En una de las estancias había una mujer que yacía sobre una cama que dijo "sigue hacia adelante". Y yo seguí caminando con el deseo de besar a aquella chica tan hermosa a la que apenas podía ver su cara y no sonreía.

Allí, en aquel lugar los olores eran neutros y los colores pasaban de épocas viejas a nuevas.

Nunca supe lo que era aquello... unas cortinas cubrían las ventanas. Al llegar a la que supuse era la última habitación vi una puerta blanca que daba a la calle y que por fuera era de otro color que se camuflaba con la pared exterior. La entreabrí pensando ver a uno de los niños aquellos que arriesgaban su vida para despistar al enemigo. Yo estaba ocultándome de algo, pero no sabía del qué.

En cambio vi a un joven que todavía no entraba a la edad adulta con la piel oscura y el torso descubierto lleno de polvo. De pronto temí, pero la joven de rojo cerró la puerta con su perfecta, larga y estilizada mano, supe que allí no había enemigos.

Iba a tumbar a la chica de rojo sobre la cama, escondida en aquel lugar.

Cerré la puerta de aquella habitación enorme en la que habían cuatro camas colocadas perfectamente a su alrededor.

Cerré las cortinas dobles. Toqué a la chica de los hombros y la empujé hacia la cama, acorralándola allí en aquella cama,  también  vestida de rojo,  pero un rojo escarlata. Cerré los ojos y ella, la chica, puso su suave cara sobre mi rostro y me llevó al otro extremo de la habitación. Me hizo sentarme sobre una cama de colores malvas. La escuché marcharse y vi tras la puerta entreabierta una cara familiar que me miraba. Era mi hijo.

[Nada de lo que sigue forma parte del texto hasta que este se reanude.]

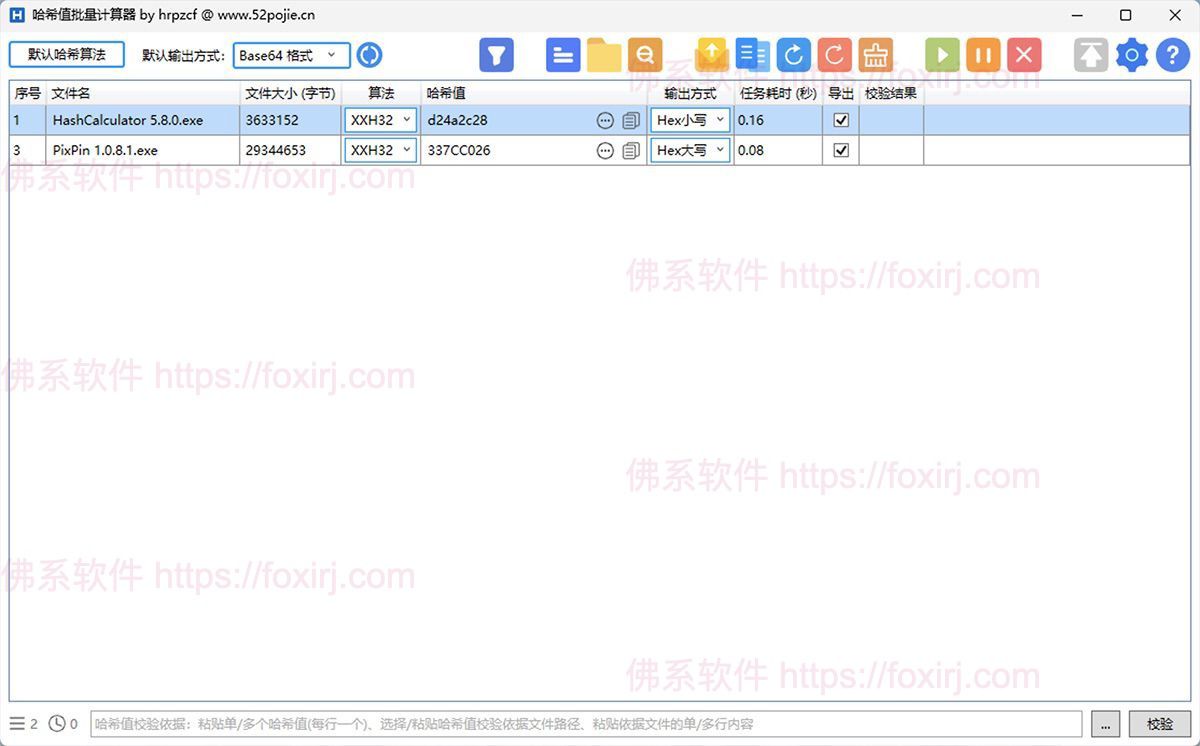The width and height of the screenshot is (1200, 746).
Task: Open Hex大写 output dropdown in PixPin row
Action: point(690,150)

Los dos nos miramos sin saber lo que ocurría.

La puerta se cerró.

Bajé la mirada sintiéndome encerrada en medio de una trampa.

Sentada en la cama se acerca a mí una silueta conocida. Miré sus pies quemados cicatrizando, cubiertos con un film y una pomada que supuse que ayudaba a la cicatrización de sus heridas. Estaba descalza y su cuerpo menudo tenía una constitución mediana. Se veía bien alimentada. Subí la mirada a su rostro y sonreí. Miré sus ojos. Hacía mucho tiempo que no miraba sus ojos. Sus ojos estaban tan vivos y su mirada era tan limpia…

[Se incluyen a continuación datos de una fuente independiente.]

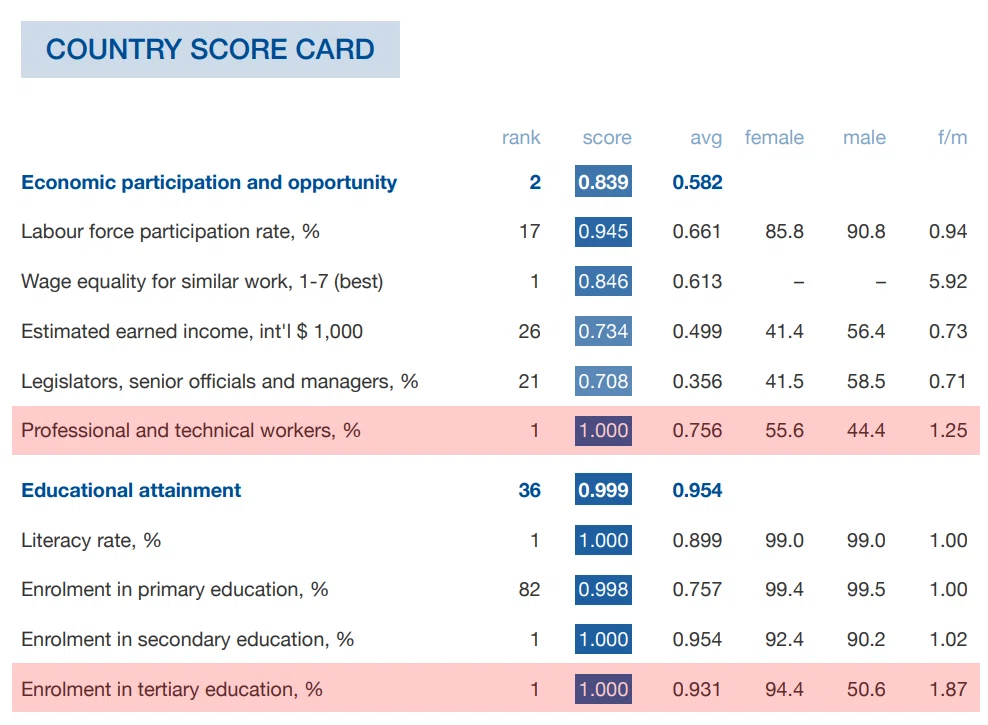Screen dimensions: 988x725
Task: Select the 1.87 tertiary f/m ratio value
Action: click(948, 689)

Las arrugas que surcaban su cara estaban atenuadas gracias a esa "buena vida" que supe que llevaba.

Sonreí y ella sonrió, pero no dijo palabra. Pensaba que todo era fruto de mi imaginación.

"Ella está muerta", dijo una voz en mi cabeza y yo no quise decirlo en alto para no ofenderla, o quizá en un intento de no hacerla sufrir, como si ella no fuera consciente de que lo estaba o que decirle a un muerto que ya no vivía era una ofensa.

Busqué palabras en mi cabeza para entablar una conversación con ella y no herirla, aunque luego supe que a quien no quería herir era a mí. Abuela, ¿estás bien? —le dije con una voz natural, como cuando le hablaba cuando yo era niña. —Ella asintió con la cabeza y pensé que los muertos no podrían hablar. Pensaba que estaría triste.

—¿tú estás en el cielo? le pregunté, sabiendo que ella creía en esas cosas y pensando en no ofenderla porque a juzgar por las quemaduras de sus pies parecía no haberlo pasado muy bien, ella volvió a asentir y vi tranquilidad en sus ojos. !Eran sus ojos!, aquellos ojos que tanto me querían y que yo tanto quise.  Y vi una sonrisa en sus labios, aquella media sonrisa de sus apenas diminutos labios.

Y ¿él está en el cielo? Le pregunté, refiriéndome a mi abuelo, entonces me contestó dudosa, ¿Al cuánto tiempo uno va al cielo? Y yo me quedé sin palabras y no supe que decirle ante su pregunta llena de inocencia y esa voz vieja y temblorosa tan conocida. Me quedé callada y lloré de tristeza y de alegría de haberla visto y de saber que él también estaba bien, pero que los cielos y los infiernos son infinitos y cada quien tiene el suyo propio, el elegido por cada cual. Y entonces supe que yo nunca tocaré sus cielos ni sus infiernos, pero los tocaré en vida, en mi propia vida, para salvar su muerte.